| TASK BRIEF |
Below are lines of records; copy exactly those from the one containing "The width and height of the screenshot is (1512, 805)." through the one containing "1024x576 pixels.", leaving the pictures behind.

| INFORMATION PROVIDED |

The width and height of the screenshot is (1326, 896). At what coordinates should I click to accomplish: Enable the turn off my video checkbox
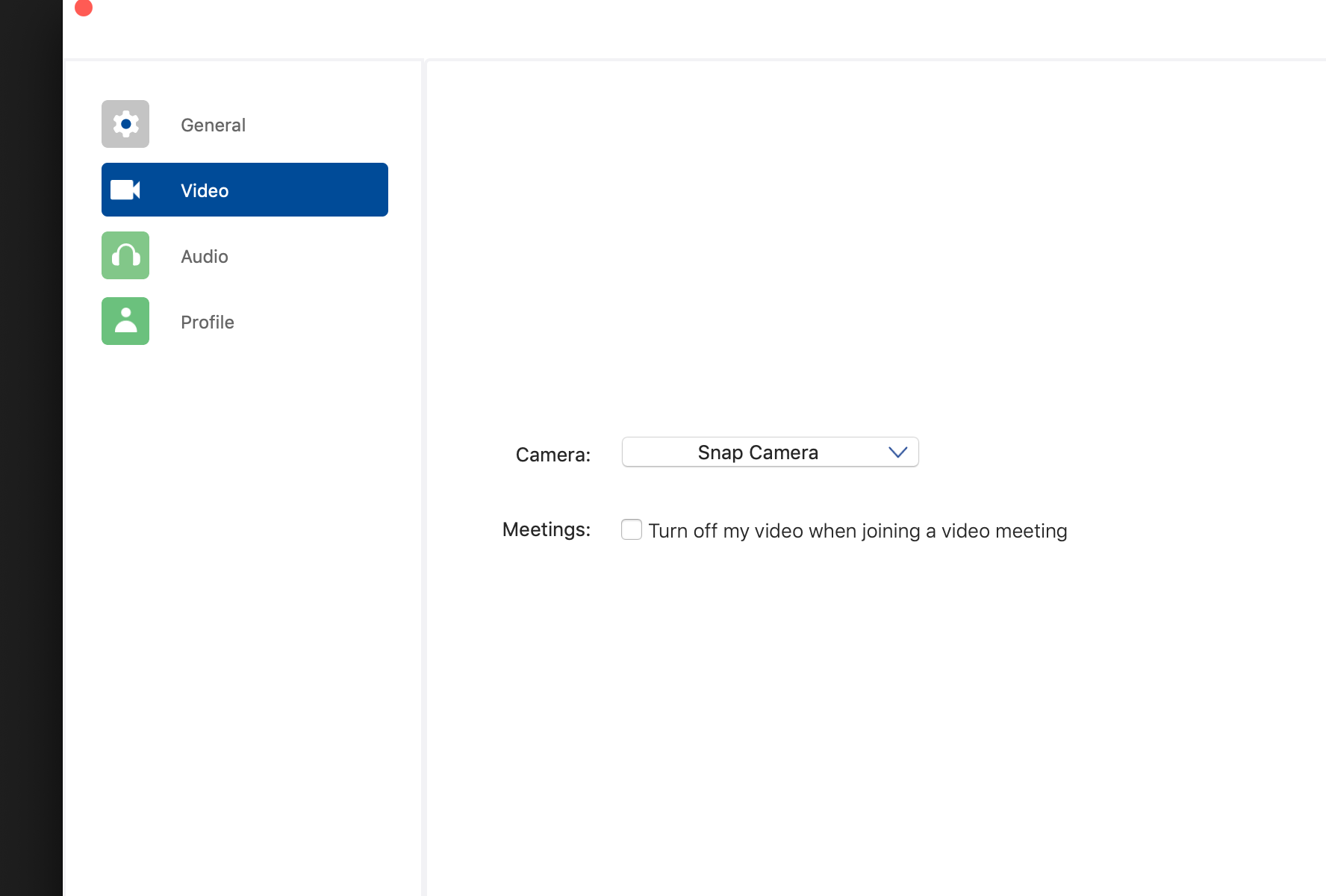pyautogui.click(x=632, y=529)
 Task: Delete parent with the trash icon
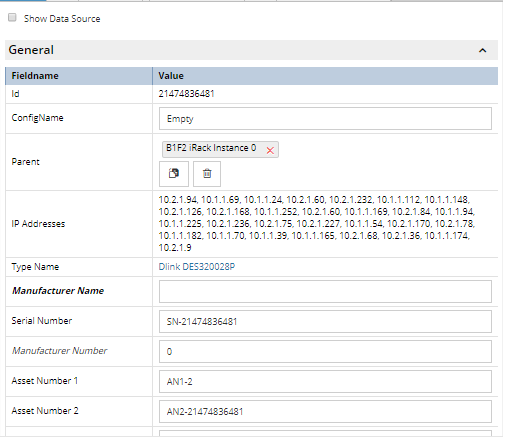[207, 174]
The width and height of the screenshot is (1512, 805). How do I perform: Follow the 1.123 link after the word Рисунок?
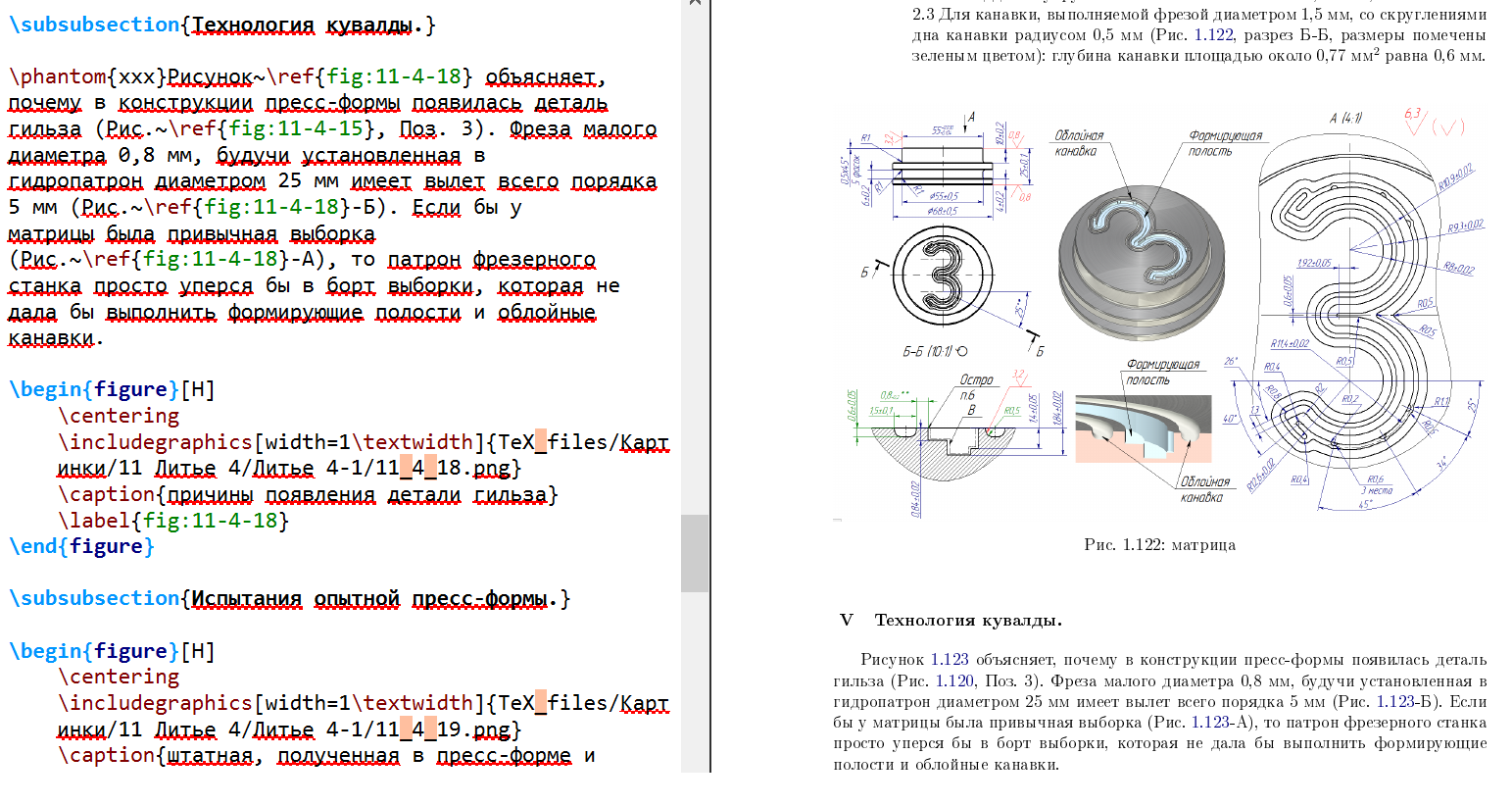(x=949, y=660)
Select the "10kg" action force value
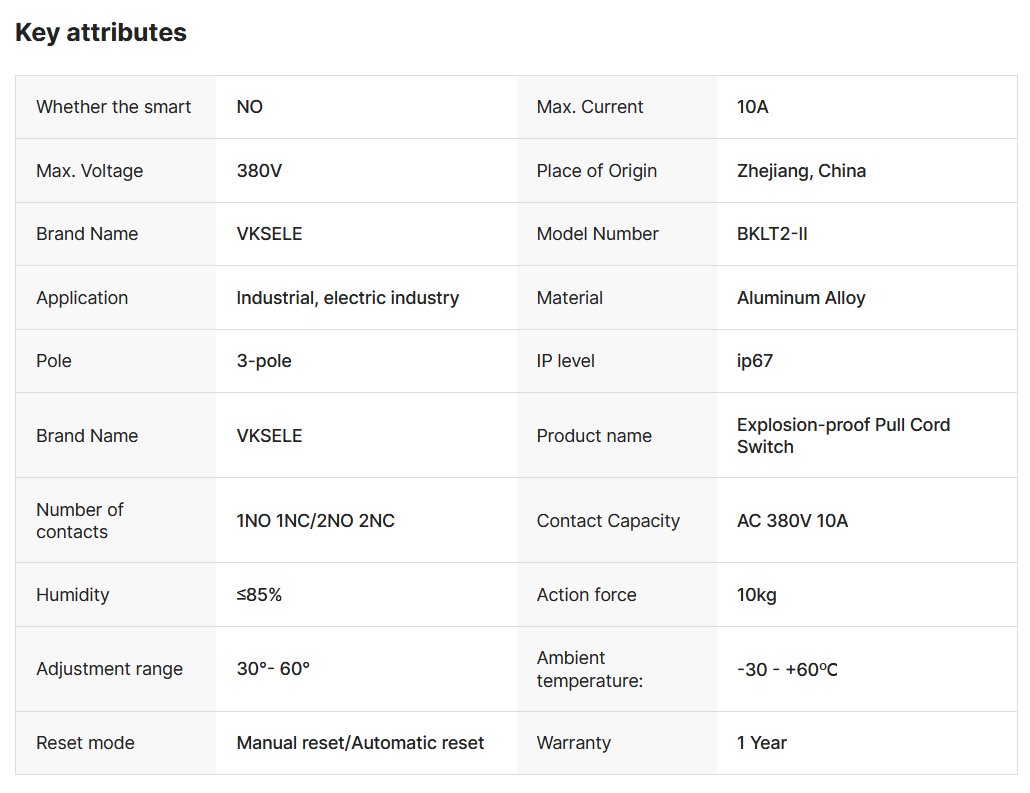This screenshot has height=793, width=1030. tap(757, 595)
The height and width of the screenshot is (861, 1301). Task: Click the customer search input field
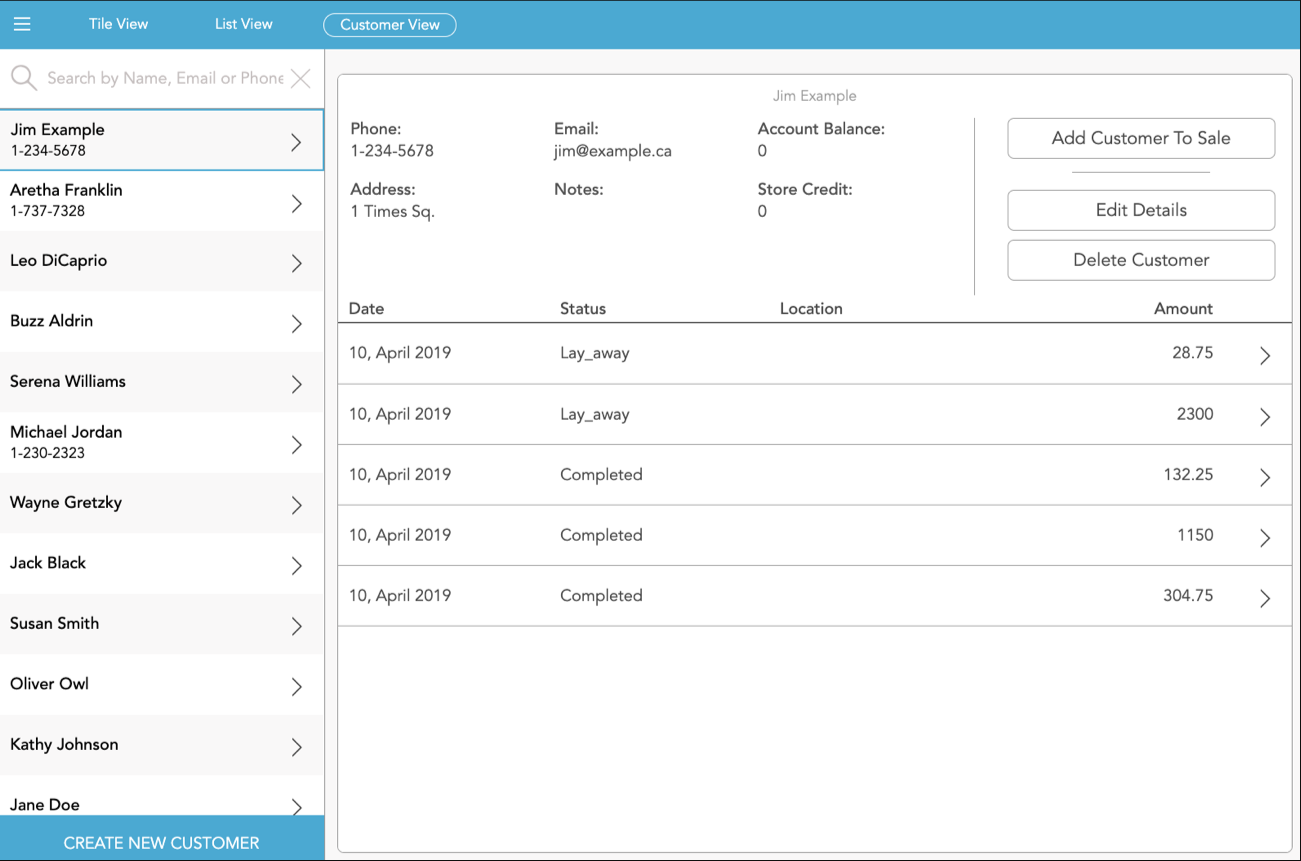coord(160,77)
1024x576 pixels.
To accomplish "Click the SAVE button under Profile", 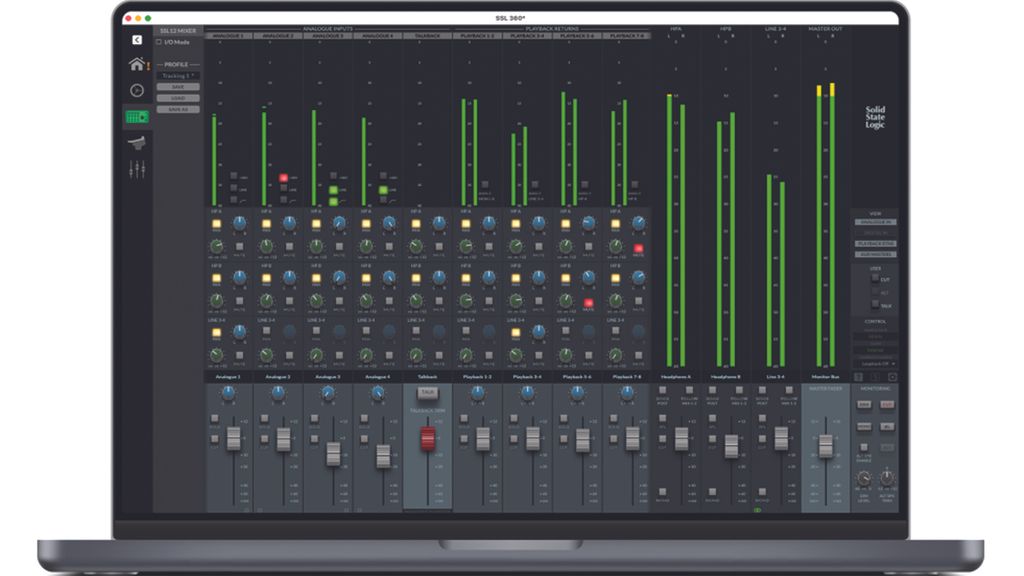I will [x=178, y=86].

| RESULT OF THE EXERCISE |
The width and height of the screenshot is (1512, 805). How do I perform: Follow the 1.123 link after the word Рисунок?
(x=949, y=660)
Select the "10kg" action force value
This screenshot has height=793, width=1030. tap(757, 595)
The height and width of the screenshot is (861, 1301). Task: Click the customer search input field
coord(160,77)
1024x576 pixels.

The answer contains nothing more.